Activity:
What is needed is an exact copy of every line from the one with "Given: Select the" to the end of the entries below, without the pictures.

• • • • • • •

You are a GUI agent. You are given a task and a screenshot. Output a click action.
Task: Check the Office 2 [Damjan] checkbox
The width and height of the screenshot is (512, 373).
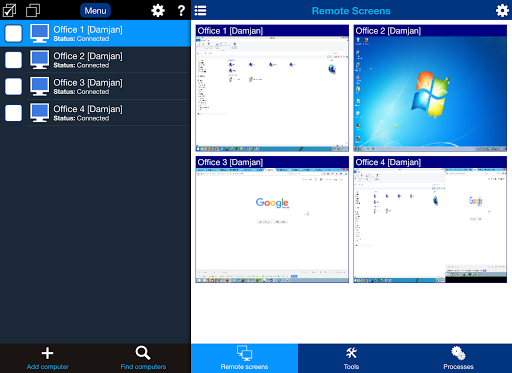pyautogui.click(x=13, y=60)
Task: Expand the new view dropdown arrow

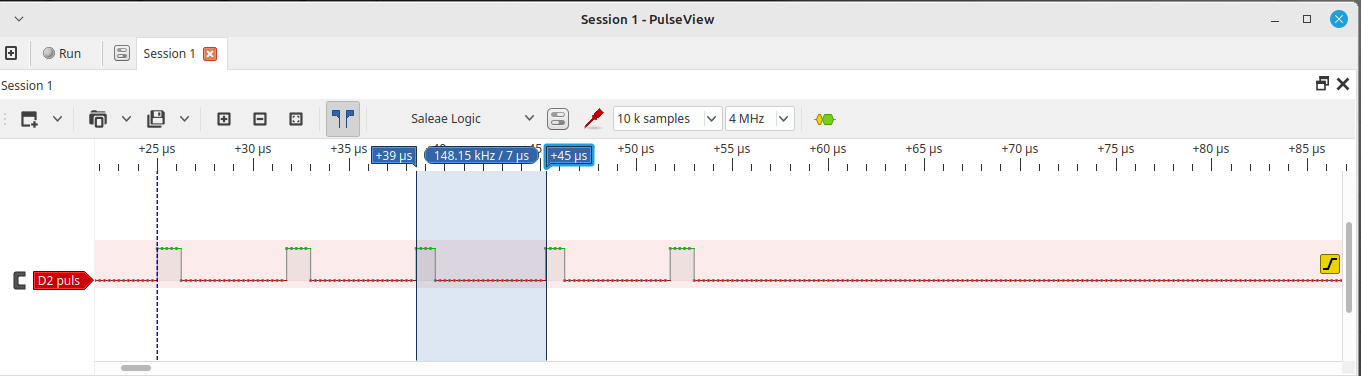Action: click(x=57, y=119)
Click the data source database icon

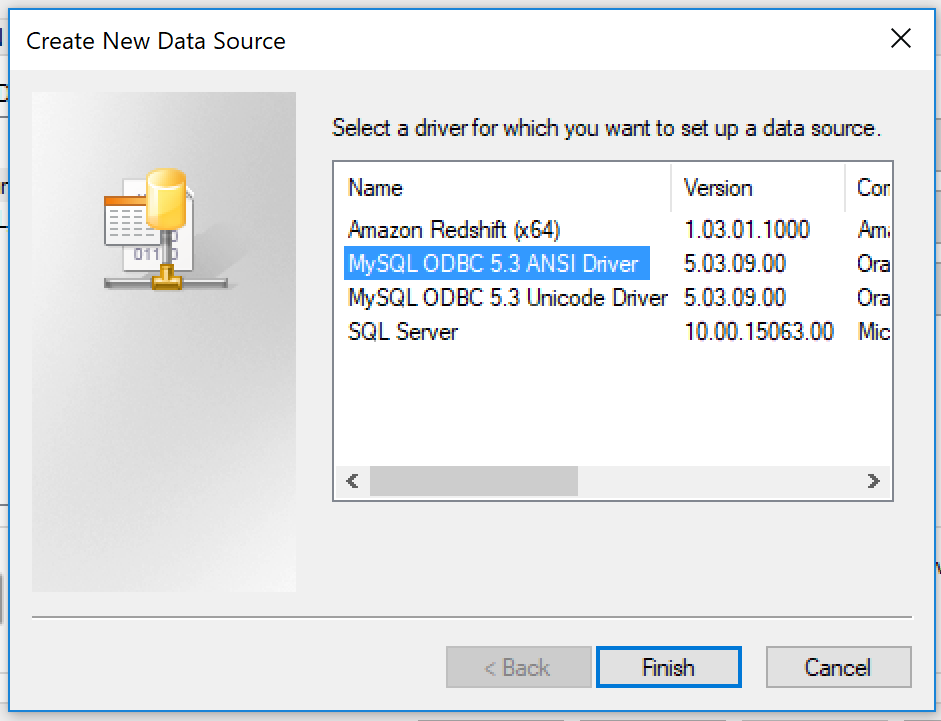click(164, 229)
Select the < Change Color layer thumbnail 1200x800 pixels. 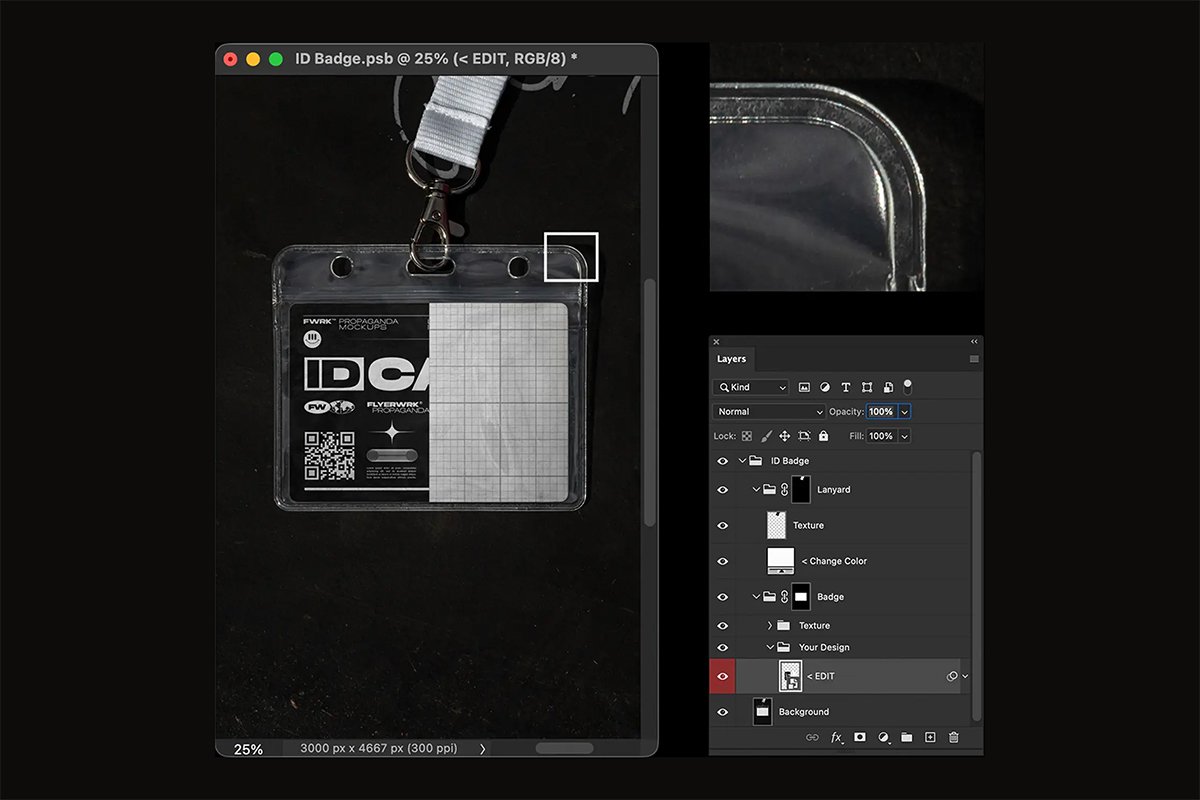pos(780,561)
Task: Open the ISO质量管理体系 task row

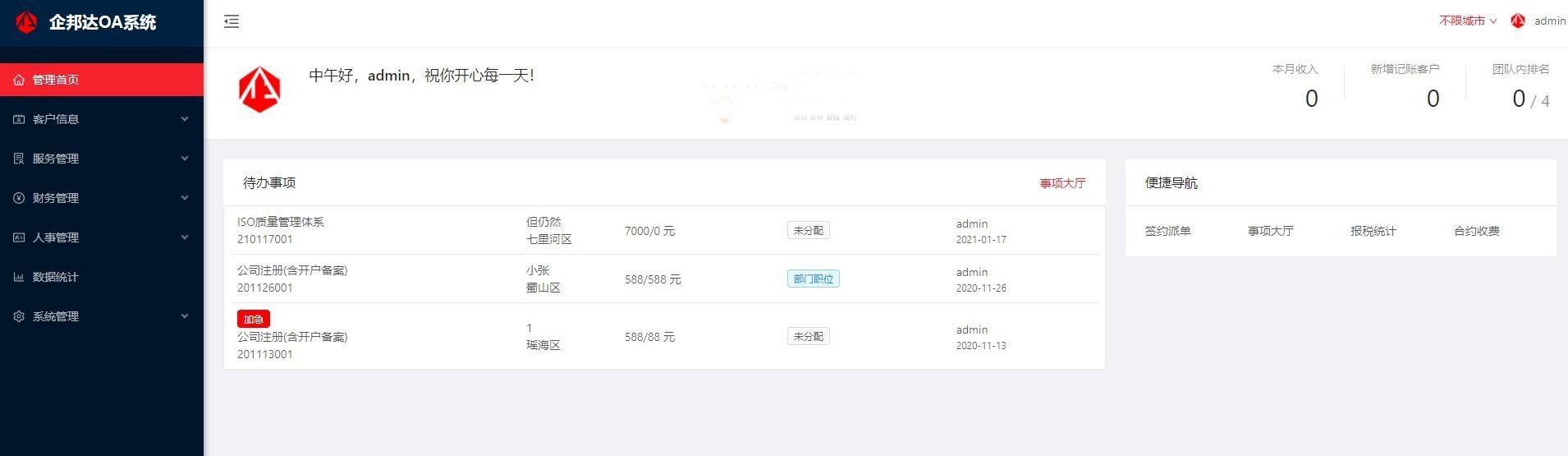Action: click(x=281, y=222)
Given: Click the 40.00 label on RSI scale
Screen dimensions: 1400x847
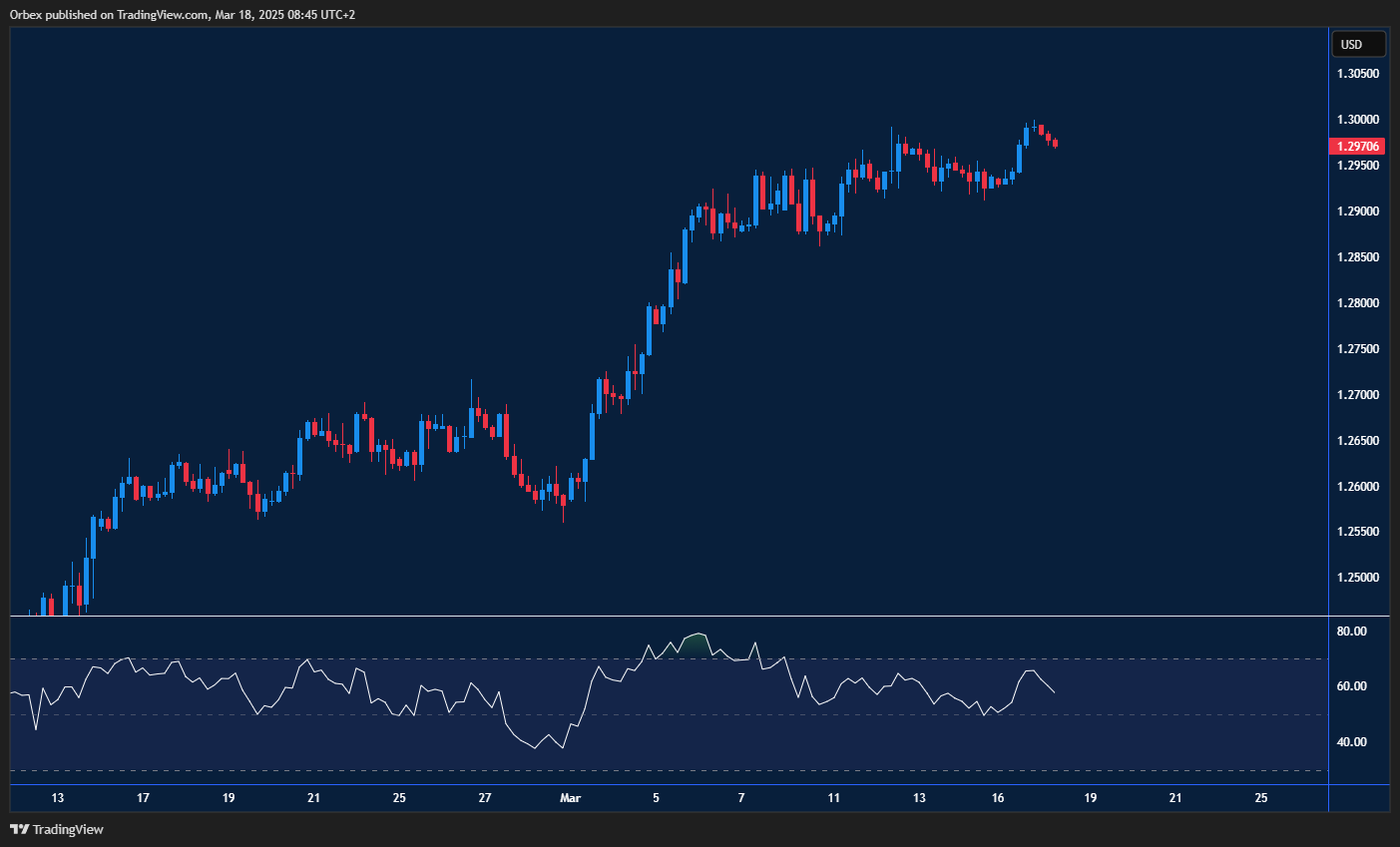Looking at the screenshot, I should click(1351, 742).
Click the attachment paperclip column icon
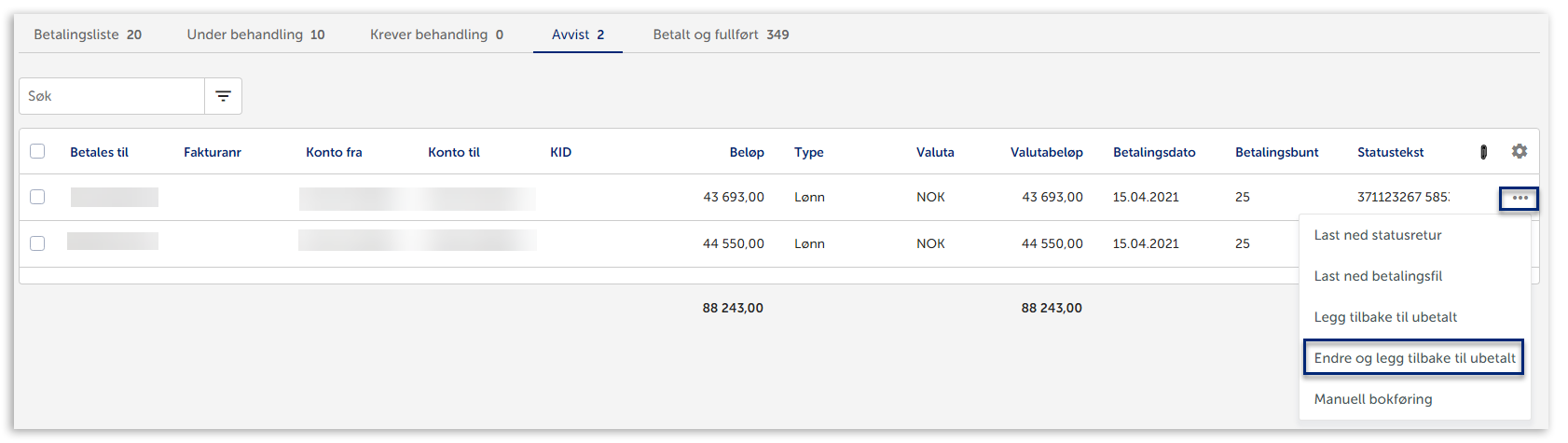 1483,152
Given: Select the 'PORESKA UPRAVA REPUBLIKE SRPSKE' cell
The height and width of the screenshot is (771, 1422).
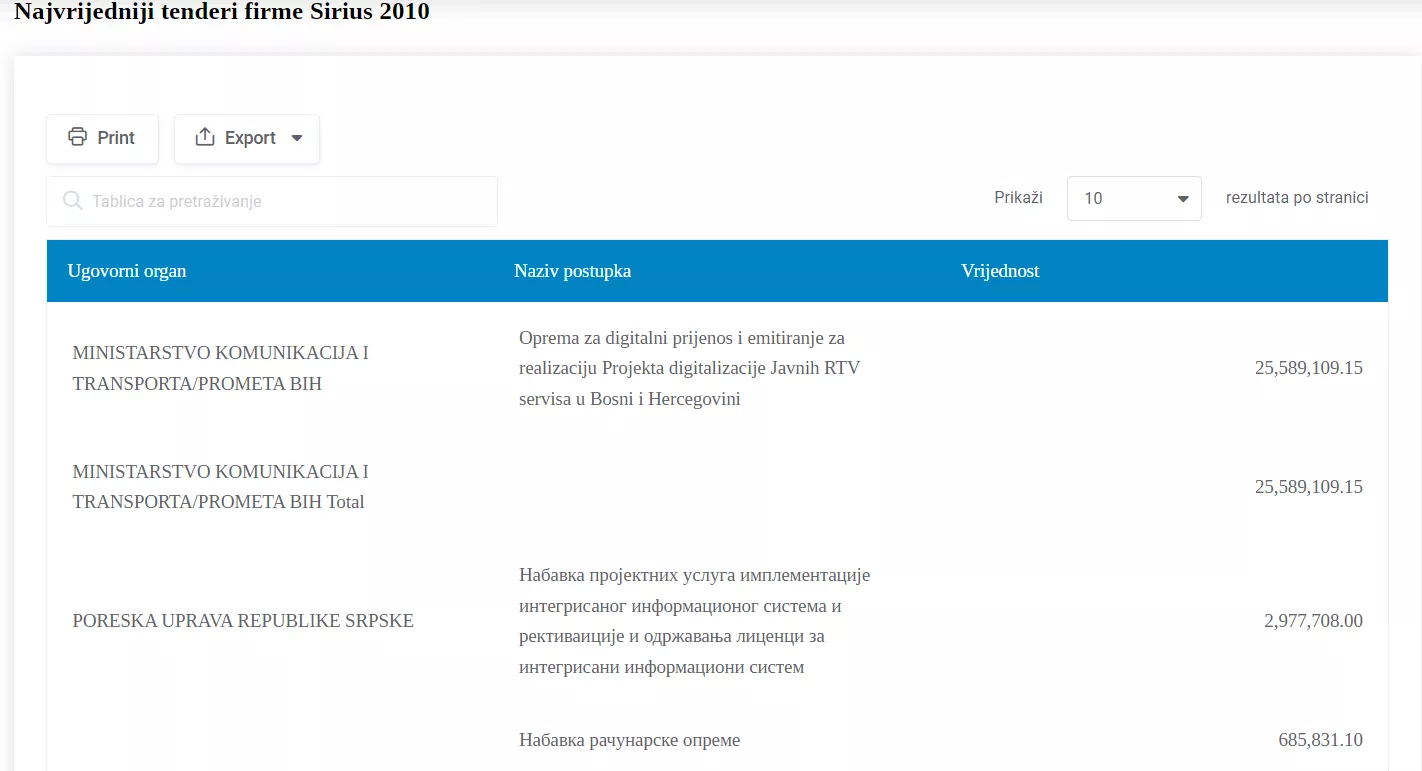Looking at the screenshot, I should click(243, 621).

• • • • • • •

Response:
Given: Select the 'PORESKA UPRAVA REPUBLIKE SRPSKE' cell
The height and width of the screenshot is (771, 1422).
Looking at the screenshot, I should click(243, 621).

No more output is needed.